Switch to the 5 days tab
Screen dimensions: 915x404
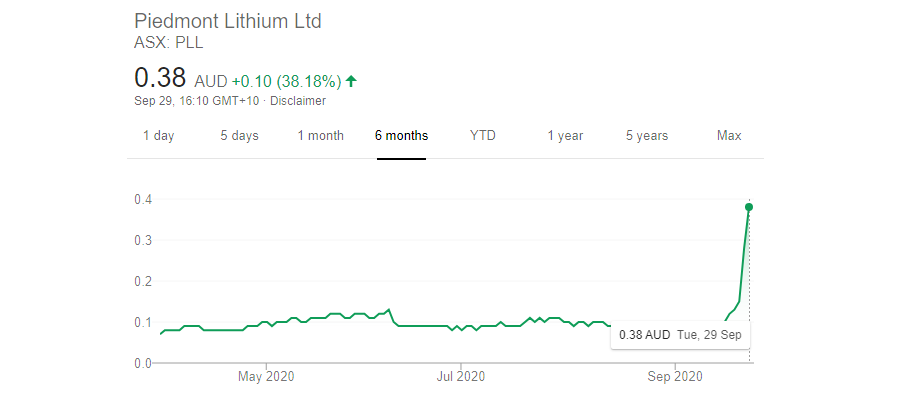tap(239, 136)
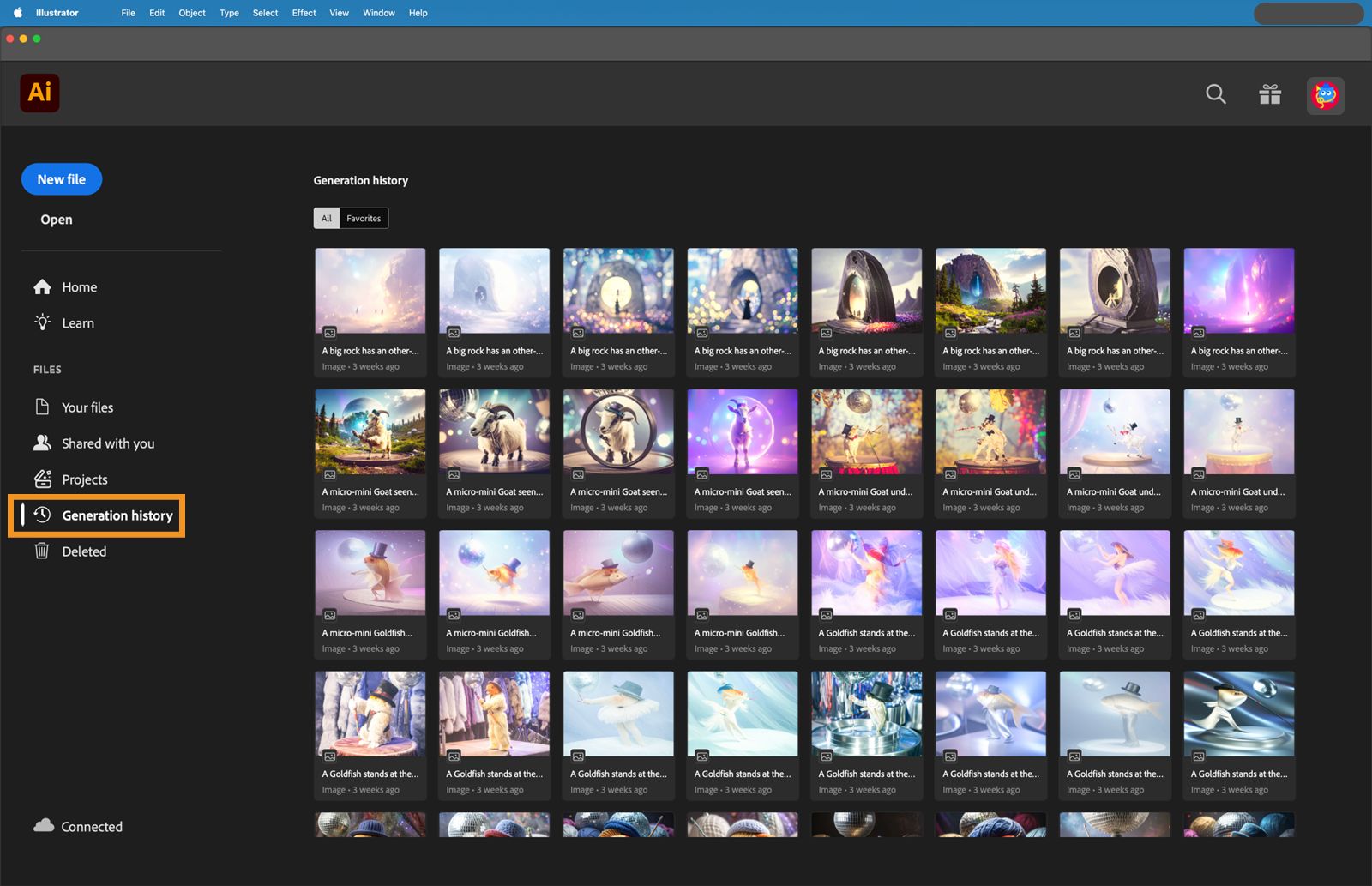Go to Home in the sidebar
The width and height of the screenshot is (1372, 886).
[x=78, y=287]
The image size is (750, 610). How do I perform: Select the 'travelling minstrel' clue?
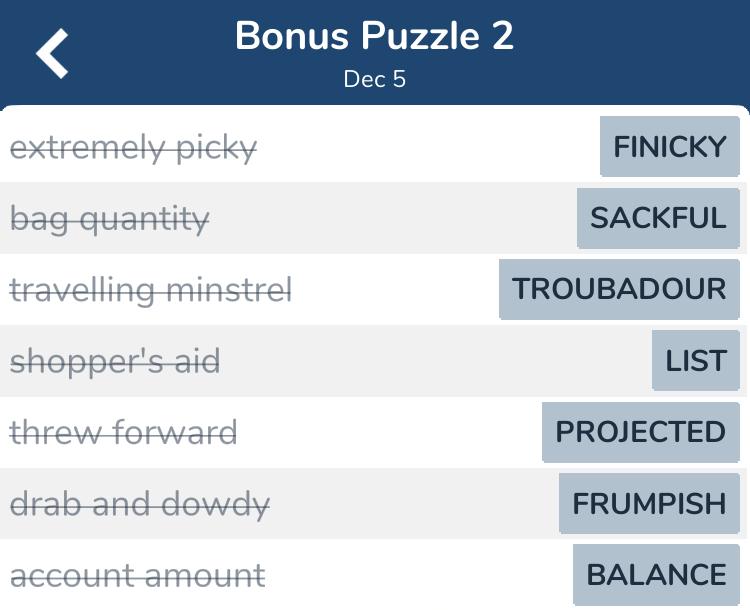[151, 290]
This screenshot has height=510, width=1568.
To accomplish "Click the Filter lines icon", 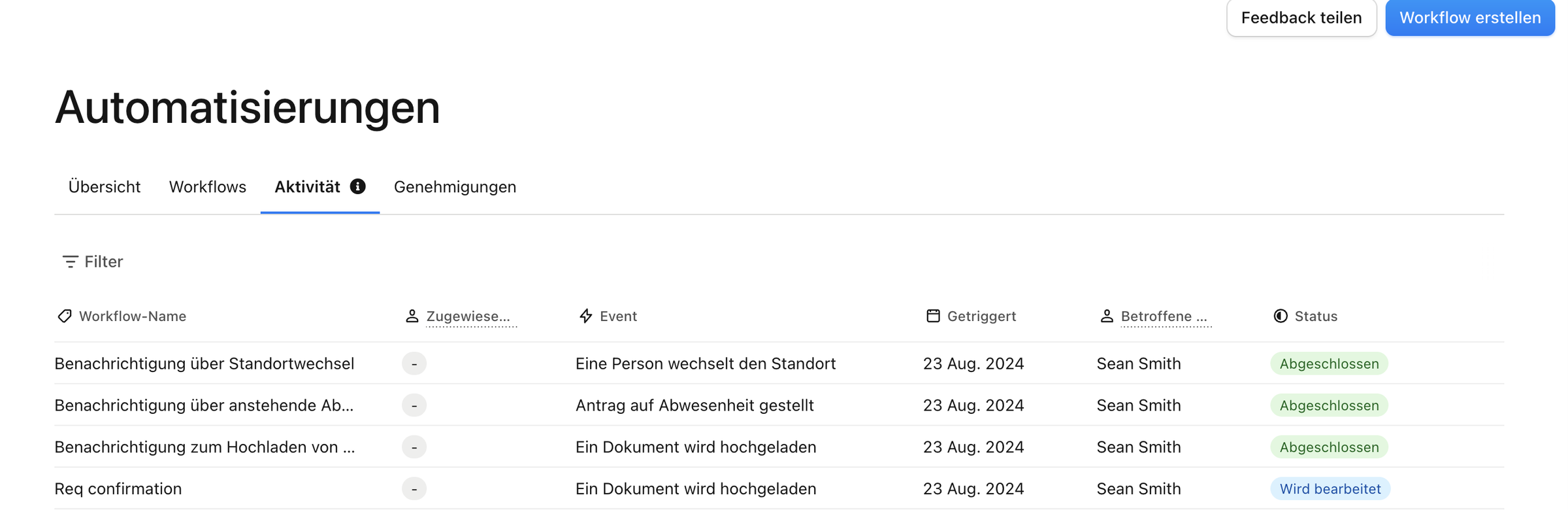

> **TASK DESCRIPTION**
Leaving out the pictures, print each line of the records above from the first up to and including the one that contains "This screenshot has height=510, width=1568.", exactly as written.

> **TASK OUTPUT**
Switch to the 5 days tab
Screen dimensions: 915x404
tap(239, 136)
Go to Home in the sidebar
The width and height of the screenshot is (1372, 886).
[x=78, y=287]
The image size is (750, 610). How do I perform: Select the 'travelling minstrel' clue?
[151, 290]
This screenshot has height=510, width=1568.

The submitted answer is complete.